# [Task objective]
What you return should be the full listing, exactly as given.

# [Task material]
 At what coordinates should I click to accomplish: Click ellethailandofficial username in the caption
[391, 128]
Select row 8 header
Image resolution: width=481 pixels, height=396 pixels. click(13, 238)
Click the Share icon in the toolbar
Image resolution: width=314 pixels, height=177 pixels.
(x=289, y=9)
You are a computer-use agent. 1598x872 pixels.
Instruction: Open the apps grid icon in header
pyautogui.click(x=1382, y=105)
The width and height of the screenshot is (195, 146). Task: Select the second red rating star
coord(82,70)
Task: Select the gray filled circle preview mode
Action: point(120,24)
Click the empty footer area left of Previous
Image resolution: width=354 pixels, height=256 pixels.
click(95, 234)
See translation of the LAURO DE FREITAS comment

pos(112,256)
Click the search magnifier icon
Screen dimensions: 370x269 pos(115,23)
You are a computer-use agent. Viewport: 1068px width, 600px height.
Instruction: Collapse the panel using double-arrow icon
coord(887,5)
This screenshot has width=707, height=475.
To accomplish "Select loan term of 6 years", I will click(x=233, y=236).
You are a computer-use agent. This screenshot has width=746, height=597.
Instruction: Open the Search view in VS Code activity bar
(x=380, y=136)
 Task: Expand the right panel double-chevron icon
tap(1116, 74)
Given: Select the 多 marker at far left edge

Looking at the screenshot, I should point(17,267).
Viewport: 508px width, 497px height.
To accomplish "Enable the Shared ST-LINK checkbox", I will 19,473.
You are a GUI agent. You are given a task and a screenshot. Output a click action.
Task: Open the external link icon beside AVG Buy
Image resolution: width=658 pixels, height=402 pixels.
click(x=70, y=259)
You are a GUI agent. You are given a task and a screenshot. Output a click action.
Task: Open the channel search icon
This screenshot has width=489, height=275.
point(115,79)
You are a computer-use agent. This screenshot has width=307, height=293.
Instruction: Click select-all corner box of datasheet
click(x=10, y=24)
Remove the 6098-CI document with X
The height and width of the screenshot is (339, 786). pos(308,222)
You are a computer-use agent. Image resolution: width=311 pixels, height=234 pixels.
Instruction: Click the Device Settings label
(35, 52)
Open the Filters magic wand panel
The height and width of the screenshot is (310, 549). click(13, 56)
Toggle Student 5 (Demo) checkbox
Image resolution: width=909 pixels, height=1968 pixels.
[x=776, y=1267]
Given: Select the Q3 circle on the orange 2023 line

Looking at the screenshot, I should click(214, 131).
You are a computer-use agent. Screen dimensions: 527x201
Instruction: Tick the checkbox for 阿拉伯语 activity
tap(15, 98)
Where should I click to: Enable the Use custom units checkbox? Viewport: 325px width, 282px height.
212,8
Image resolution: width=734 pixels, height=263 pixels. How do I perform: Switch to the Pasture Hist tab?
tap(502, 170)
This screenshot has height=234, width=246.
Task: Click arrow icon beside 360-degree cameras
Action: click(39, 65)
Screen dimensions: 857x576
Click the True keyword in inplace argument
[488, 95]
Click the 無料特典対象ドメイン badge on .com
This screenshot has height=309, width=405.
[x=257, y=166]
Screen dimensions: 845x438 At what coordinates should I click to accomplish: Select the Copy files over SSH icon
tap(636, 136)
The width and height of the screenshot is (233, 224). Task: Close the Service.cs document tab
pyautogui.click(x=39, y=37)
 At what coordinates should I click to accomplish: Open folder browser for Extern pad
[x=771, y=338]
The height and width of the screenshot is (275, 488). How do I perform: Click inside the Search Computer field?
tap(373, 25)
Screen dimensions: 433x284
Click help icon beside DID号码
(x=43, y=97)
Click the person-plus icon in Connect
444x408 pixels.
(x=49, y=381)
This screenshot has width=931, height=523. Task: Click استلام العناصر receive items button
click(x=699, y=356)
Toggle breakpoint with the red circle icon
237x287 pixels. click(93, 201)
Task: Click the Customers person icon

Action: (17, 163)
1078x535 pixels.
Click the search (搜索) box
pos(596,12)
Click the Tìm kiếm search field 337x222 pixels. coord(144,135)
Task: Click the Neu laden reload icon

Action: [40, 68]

# [Response to the task]
 At what coordinates should I click to accomplish: Click ellethailandofficial username in the caption
[391, 128]
Select row 8 header
Image resolution: width=481 pixels, height=396 pixels. click(13, 238)
Click the Share icon in the toolbar
Image resolution: width=314 pixels, height=177 pixels.
(x=289, y=9)
You are a computer-use agent. 1598x872 pixels.
Instruction: Open the apps grid icon in header
pyautogui.click(x=1382, y=105)
The width and height of the screenshot is (195, 146). Task: Select the second red rating star
coord(82,70)
Task: Select the gray filled circle preview mode
Action: point(120,24)
Click the empty footer area left of Previous
Image resolution: width=354 pixels, height=256 pixels.
click(95, 234)
See translation of the LAURO DE FREITAS comment

pos(112,256)
Click the search magnifier icon
Screen dimensions: 370x269 pos(115,23)
You are a computer-use agent. Viewport: 1068px width, 600px height.
Instruction: Collapse the panel using double-arrow icon
coord(887,5)
This screenshot has width=707, height=475.
To accomplish "Select loan term of 6 years", I will click(x=233, y=236).
You are a computer-use agent. This screenshot has width=746, height=597.
Instruction: Open the Search view in VS Code activity bar
(x=380, y=136)
 Task: Expand the right panel double-chevron icon
tap(1116, 74)
Given: Select the 多 marker at far left edge

Looking at the screenshot, I should point(17,267).
Viewport: 508px width, 497px height.
To accomplish "Enable the Shared ST-LINK checkbox", I will 19,473.
You are a GUI agent. You are given a task and a screenshot. Output a click action.
Task: Open the external link icon beside AVG Buy
Image resolution: width=658 pixels, height=402 pixels.
click(x=70, y=259)
You are a GUI agent. You are given a task and a screenshot. Output a click action.
Task: Open the channel search icon
This screenshot has width=489, height=275.
point(115,79)
You are a computer-use agent. This screenshot has width=307, height=293.
Instruction: Click select-all corner box of datasheet
click(x=10, y=24)
Remove the 6098-CI document with X
The height and width of the screenshot is (339, 786). pos(308,222)
You are a computer-use agent. Image resolution: width=311 pixels, height=234 pixels.
Instruction: Click the Device Settings label
(35, 52)
Open the Filters magic wand panel
The height and width of the screenshot is (310, 549). click(13, 56)
Toggle Student 5 (Demo) checkbox
Image resolution: width=909 pixels, height=1968 pixels.
[x=776, y=1267]
Given: Select the Q3 circle on the orange 2023 line

Looking at the screenshot, I should click(214, 131).
You are a computer-use agent. Screen dimensions: 527x201
Instruction: Tick the checkbox for 阿拉伯语 activity
tap(15, 98)
Where should I click to: Enable the Use custom units checkbox? Viewport: 325px width, 282px height.
212,8
Image resolution: width=734 pixels, height=263 pixels. How do I perform: Switch to the Pasture Hist tab?
tap(502, 170)
This screenshot has height=234, width=246.
Task: Click arrow icon beside 360-degree cameras
Action: click(39, 65)
Screen dimensions: 857x576
Click the True keyword in inplace argument
[488, 95]
Click the 無料特典対象ドメイン badge on .com
This screenshot has height=309, width=405.
[x=257, y=166]
Screen dimensions: 845x438 At what coordinates should I click to accomplish: Select the Copy files over SSH icon
tap(636, 136)
The width and height of the screenshot is (233, 224). Task: Close the Service.cs document tab
pyautogui.click(x=39, y=37)
 At what coordinates should I click to accomplish: Open folder browser for Extern pad
[x=771, y=338]
The height and width of the screenshot is (275, 488). How do I perform: Click inside the Search Computer field?
tap(373, 25)
Screen dimensions: 433x284
Click help icon beside DID号码
(x=43, y=97)
Click the person-plus icon in Connect
444x408 pixels.
(x=49, y=381)
This screenshot has width=931, height=523. Task: Click استلام العناصر receive items button
click(x=699, y=356)
Toggle breakpoint with the red circle icon
237x287 pixels. click(93, 201)
Task: Click the Customers person icon

Action: (17, 163)
1078x535 pixels.
Click the search (搜索) box
pos(596,12)
Click the Tìm kiếm search field 337x222 pixels. coord(144,135)
Task: Click the Neu laden reload icon

Action: [40, 68]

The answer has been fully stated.